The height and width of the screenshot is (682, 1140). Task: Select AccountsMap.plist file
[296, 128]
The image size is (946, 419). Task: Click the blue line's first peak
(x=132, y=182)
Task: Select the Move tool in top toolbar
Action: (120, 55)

^^^^^^^^

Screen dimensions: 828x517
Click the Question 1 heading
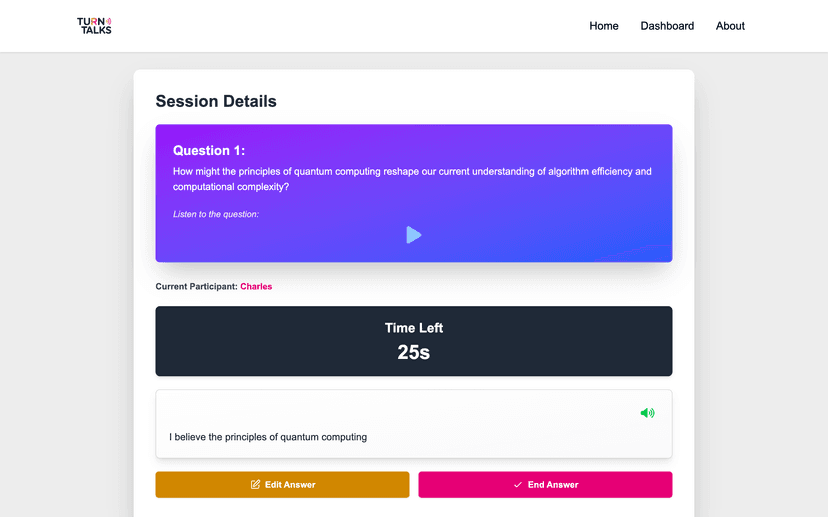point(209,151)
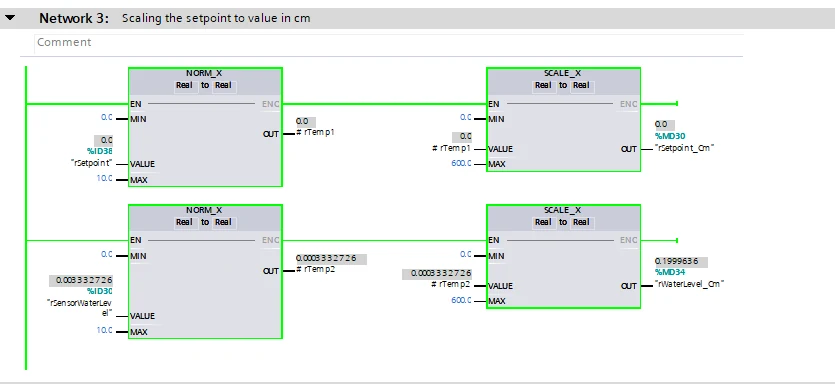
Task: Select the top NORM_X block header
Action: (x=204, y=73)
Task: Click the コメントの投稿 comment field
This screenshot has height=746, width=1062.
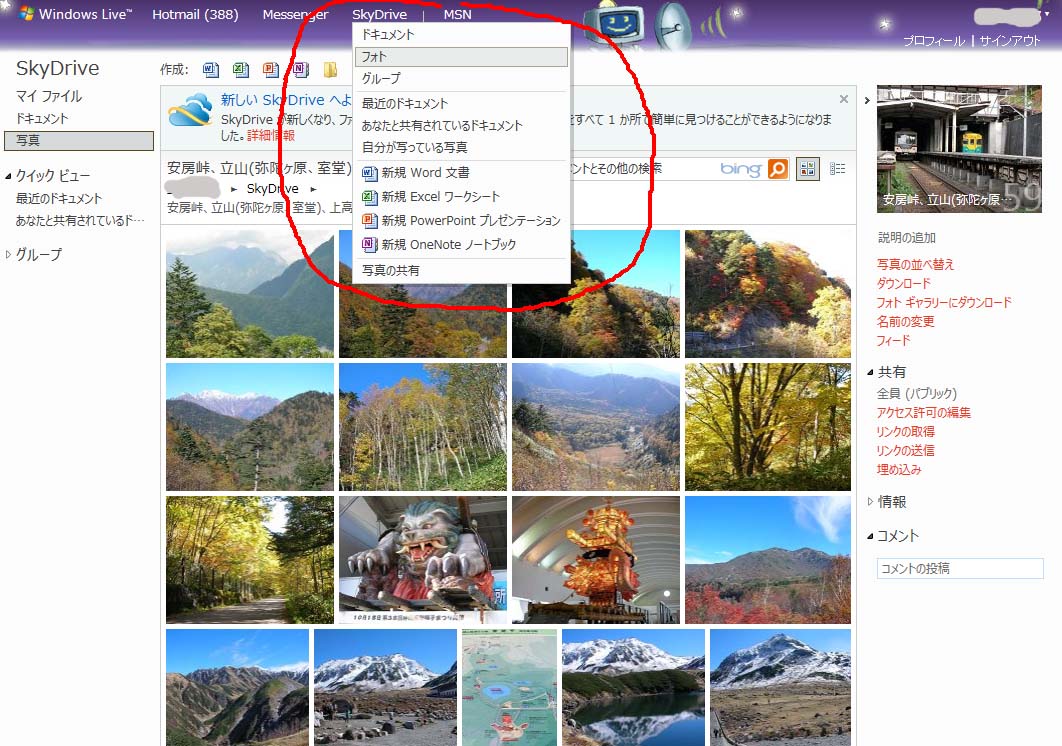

^^^^^^^^

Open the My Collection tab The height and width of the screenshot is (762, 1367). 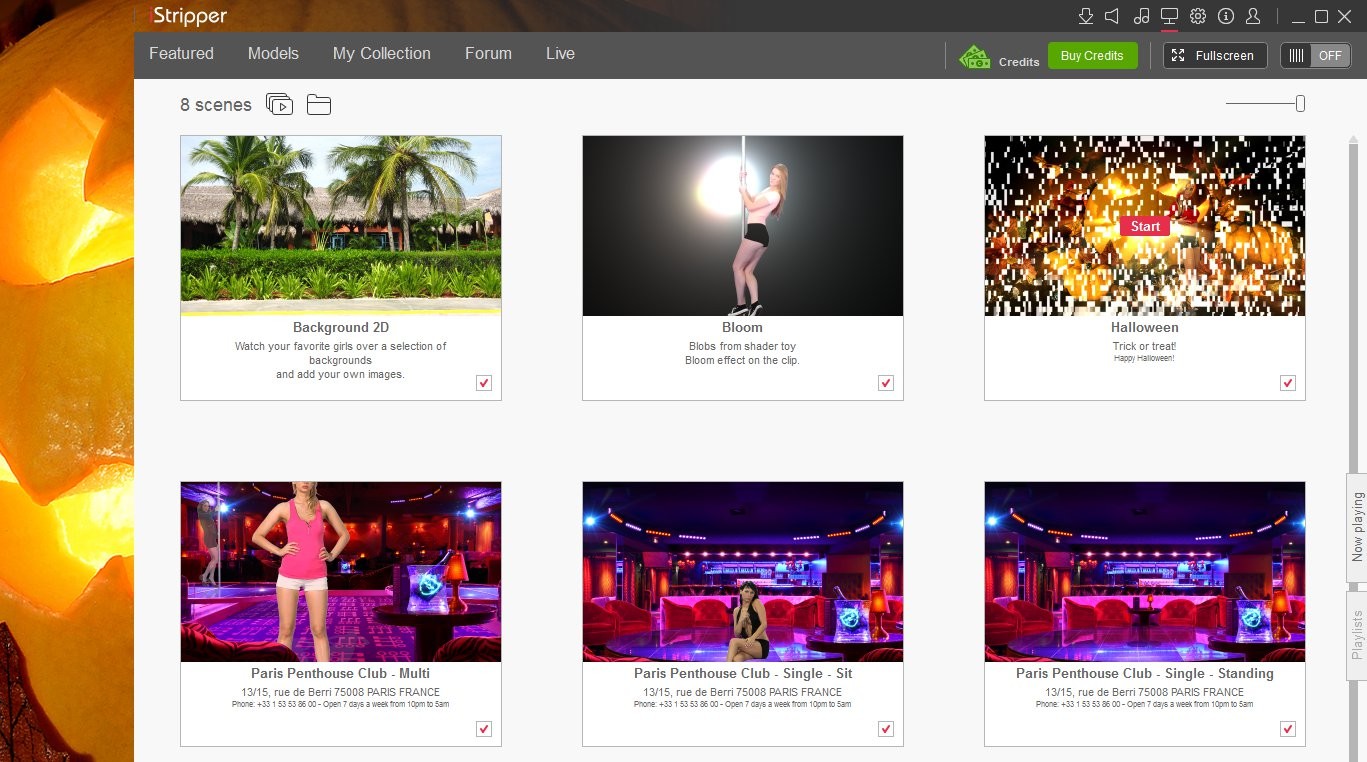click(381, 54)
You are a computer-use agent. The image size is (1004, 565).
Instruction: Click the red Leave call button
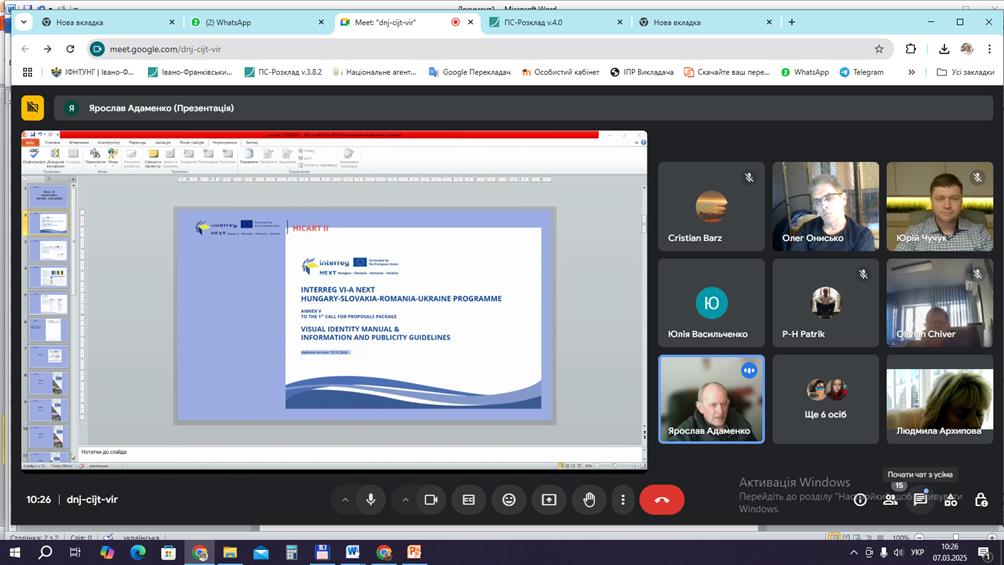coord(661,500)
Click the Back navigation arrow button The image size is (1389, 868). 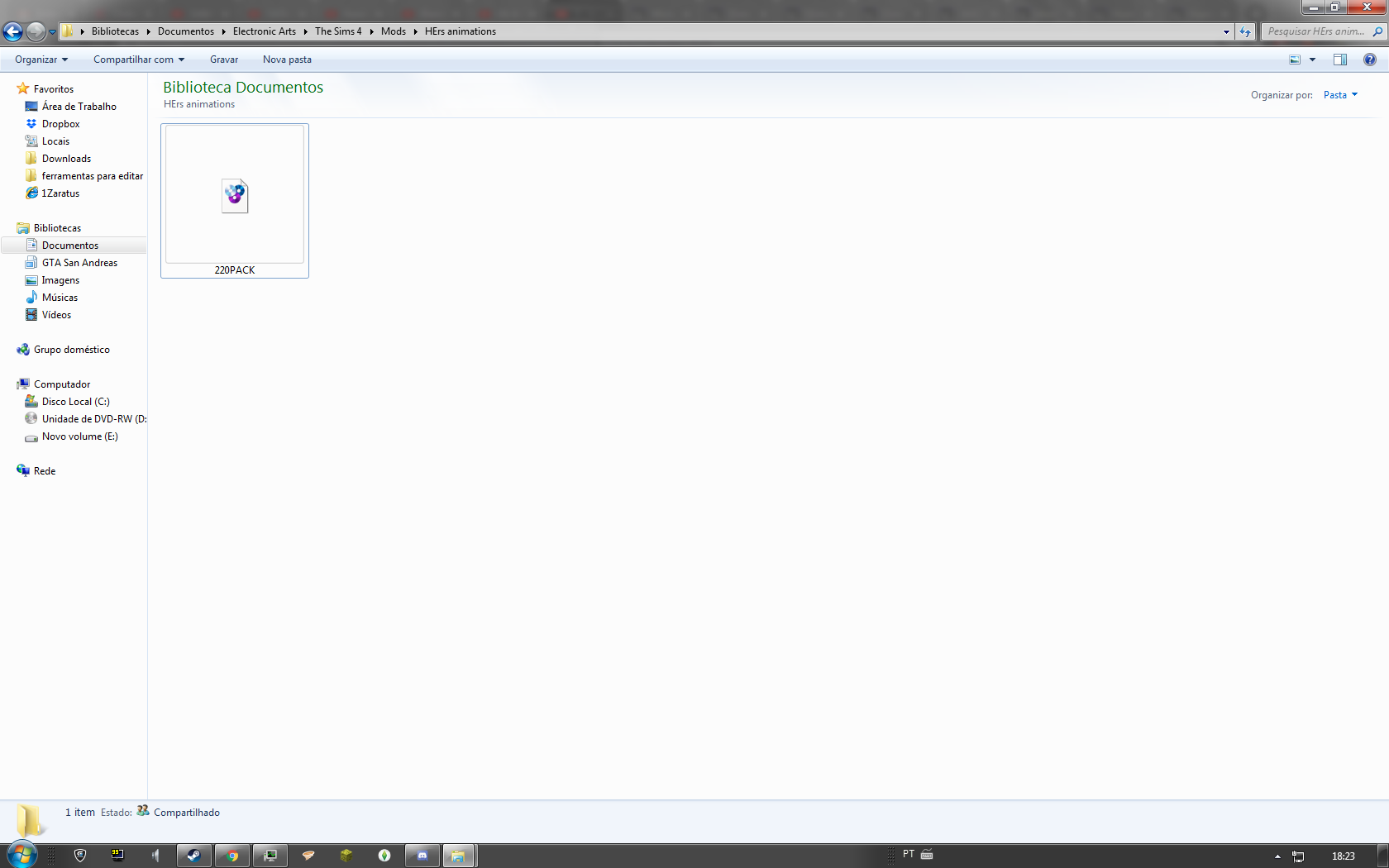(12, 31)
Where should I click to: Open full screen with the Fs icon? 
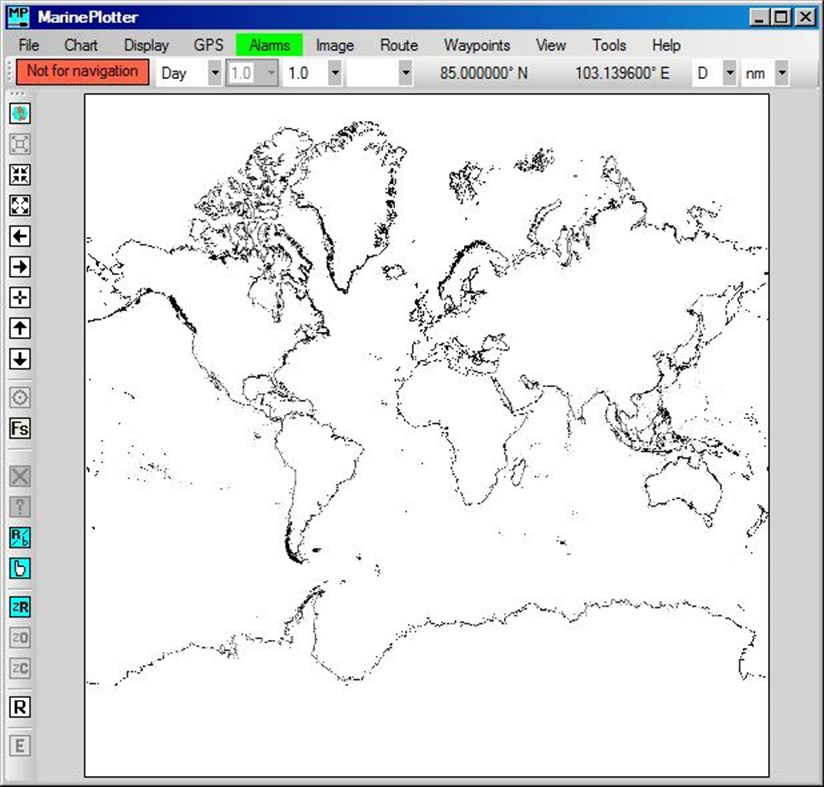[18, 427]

^^^^^^^^

> [Task description]:
Take the lines above from the one containing "Task: Click the コメントの投稿 comment field" down to the one containing "This screenshot has height=746, width=1062.", and transcribe them exactly, both ends included.

> [Result for this exercise]:
Task: Click the コメントの投稿 comment field
This screenshot has height=746, width=1062.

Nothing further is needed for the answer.